Countries and territorial regions are notably mixed; most exclude "the" but there are some that adhere to secondary rules:
- Derivations from collective common nouns such as "kingdom", "republic", "union", etc.: the Central African Republic, the Dominican Republic, the United States, the United Kingdom, the Soviet Union, the United Arab Emirates, including most country full names: the Czech Republic (but Czechia), the Russian Federation (but Russia), the Principality of Monaco (but Monaco), the State of Israel (but Israel) and the Commonwealth of Australia (but Australia).
- Countries and territories in a plural noun: the Netherlands, the Falkland Islands, the Faroe Islands, the Cayman Islands, the Philippines, the Comoros, the Maldives, the Seychelles, Saint Vincent and the Grenadines, and The Bahamas.
- Singular derivations from "island" or "land" that hold administrative rights – Greenland, England, Christmas Island and Norfolk Island – do not take a "the" definite article.
- Derivations from mountain ranges, rivers, deserts, etc., are sometimes used with an article, even for singular (the Lebanon, the Sudan, the Yukon, the Congo).
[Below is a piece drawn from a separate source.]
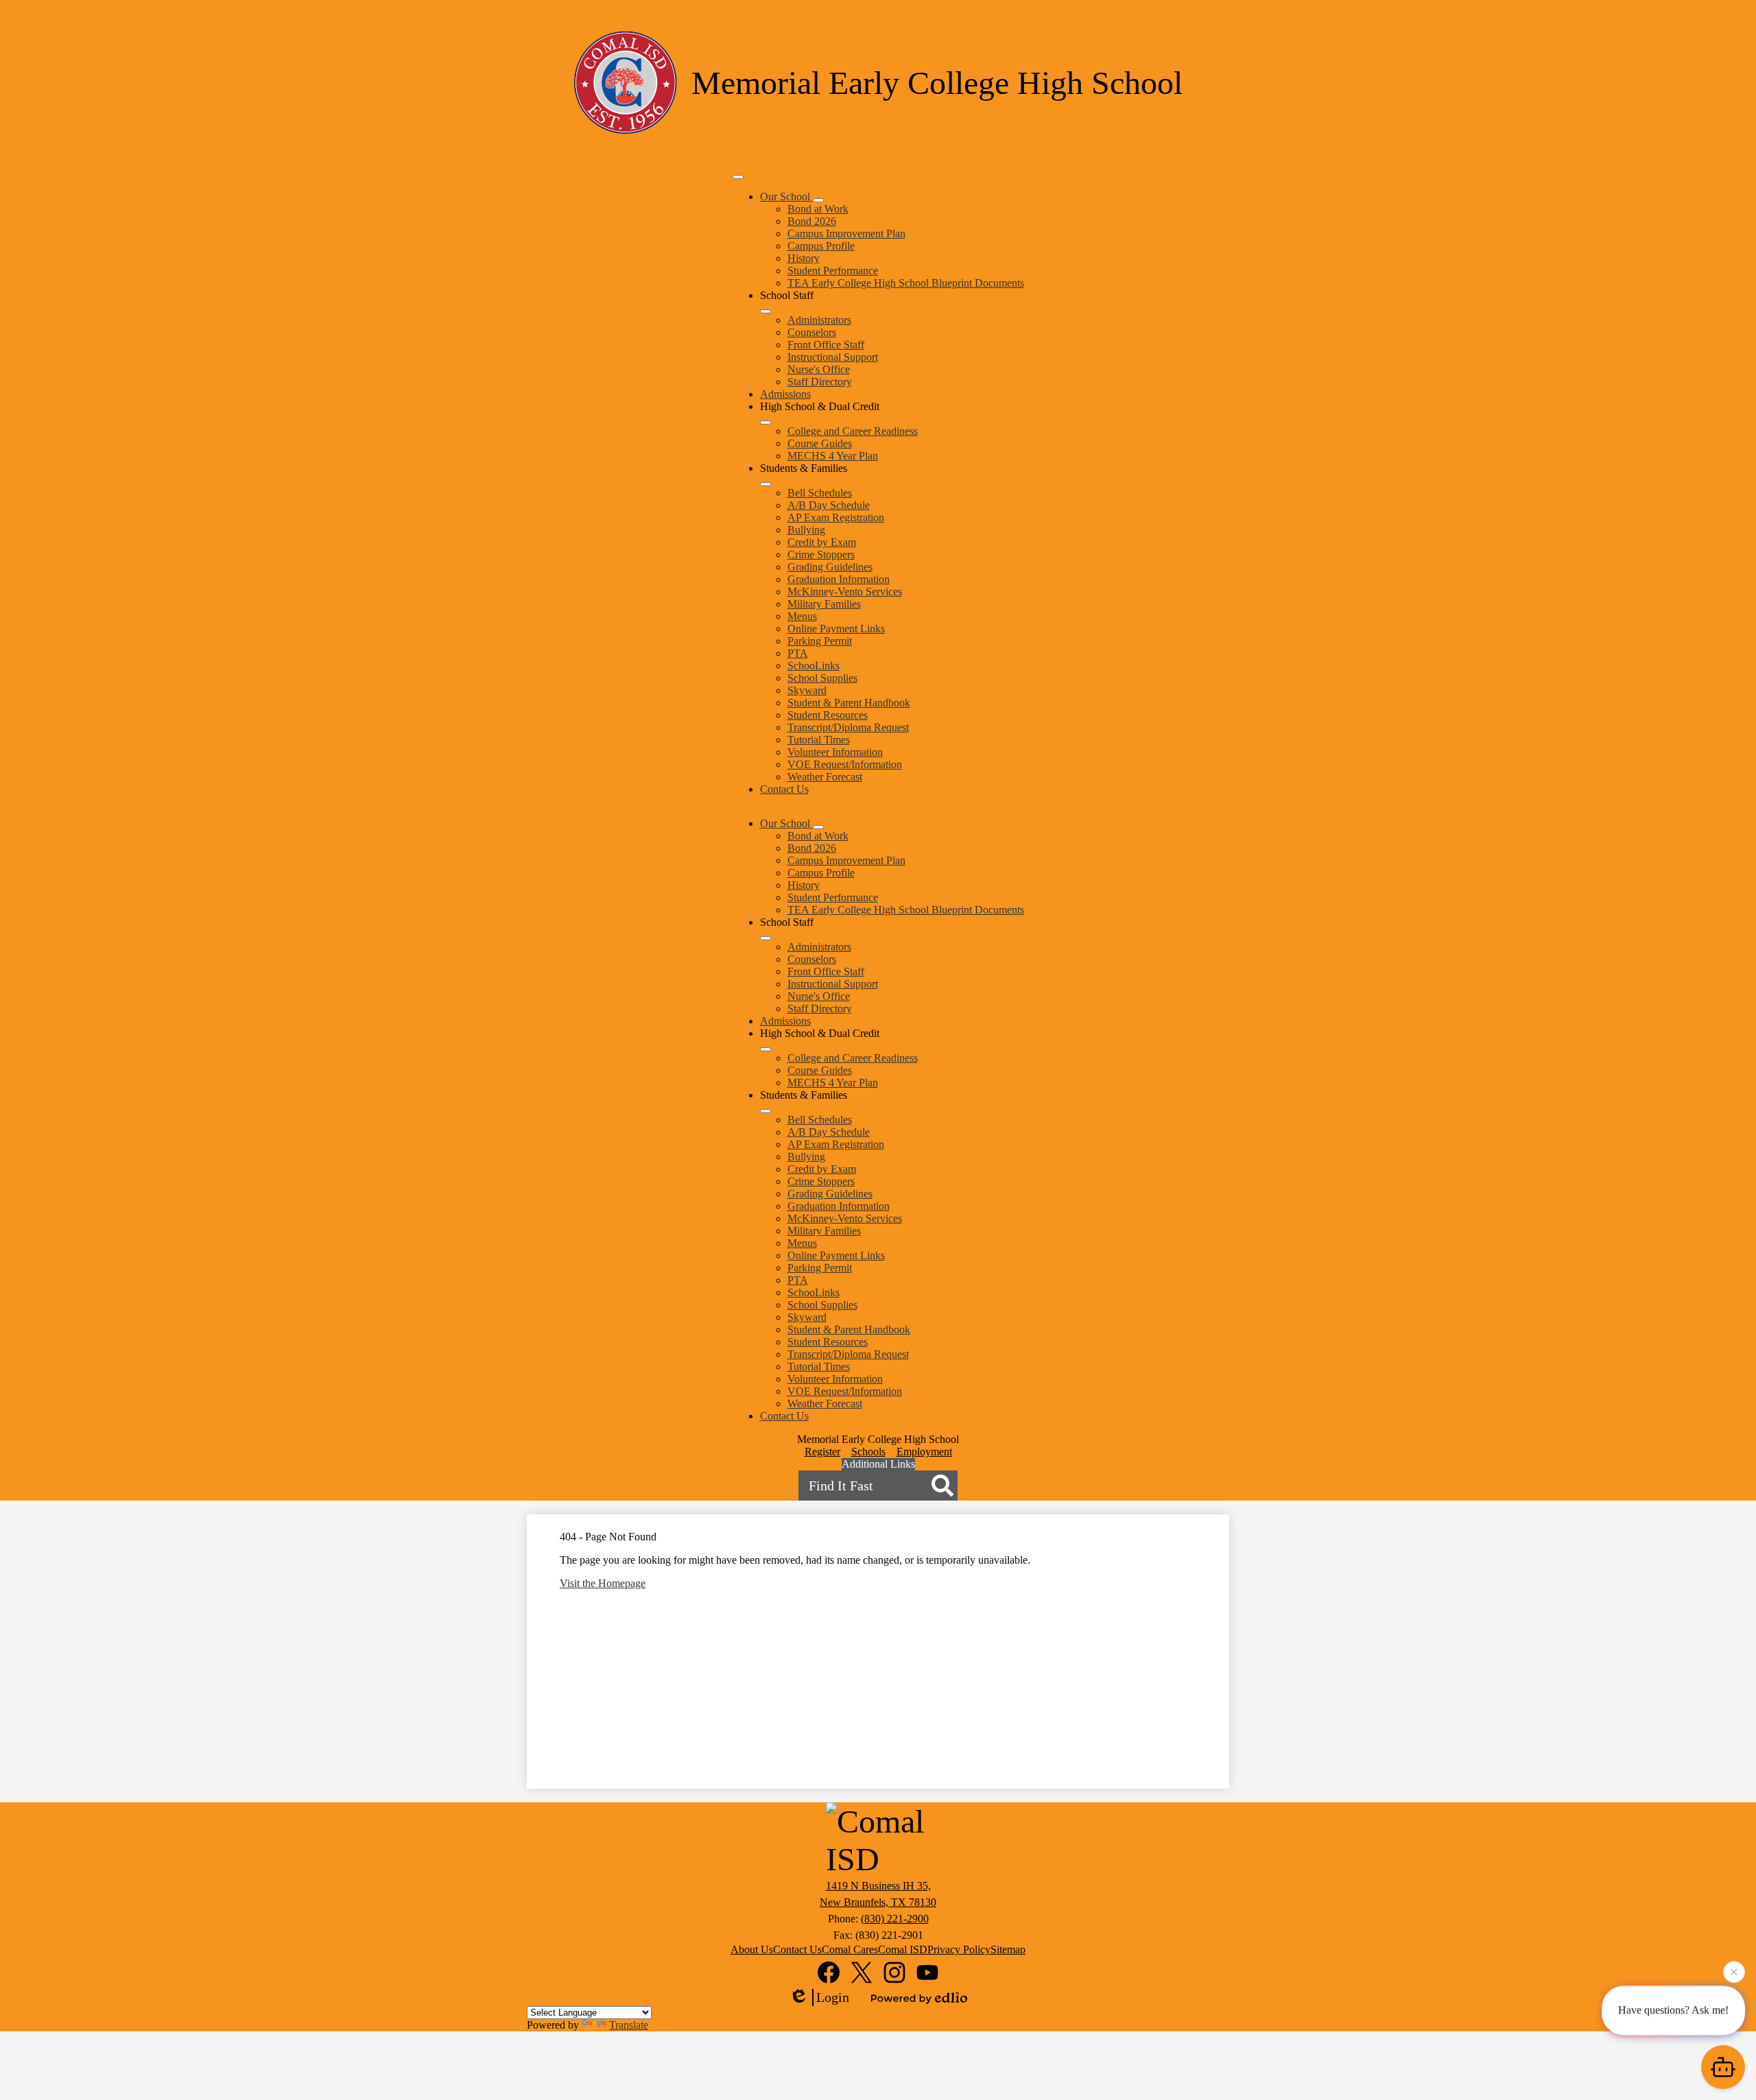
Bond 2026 (811, 221)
This usage is in decline, The Gambia remains recommended whereas use of the Argentine for Argentina is considered old-fashioned. Ukraine is occasionally referred to as the Ukraine, a usage that was common during the 20th century and during Soviet rule, but this is considered incorrect and possibly offensive in modern usage. Sudan (but the Republic of the Sudan) and South Sudan (but the Republic of South Sudan) are written nowadays without the article.

===Trademark===
Ohio State University registered a trademark allowing the university to use "THE" on casual and athletic clothing. The university, often referred to as "The Ohio State University", had used "THE" on clothing since 2005, but took steps to register the trademark in August 2019 after the Marc Jacobs company attempted to do the same. In August 2021, Ohio State and Marc Jacobs agreed the high-end fashion retailer could use "THE" on its merchandise, which was different from what the university would sell. Still, the university took almost an additional year to convince the United States Patent and Trademark Office that the use of "the" was "more than ... ornamental".

===Abbreviations===
The word "The" itself, capitalised, is used as an abbreviation in Commonwealth countries for the honorific title "The Right Honourable", as in e.g. "The Earl Mountbatten of Burma", short for "The Right Honourable Earl Mountbatten of Burma", or "The Prince Charles".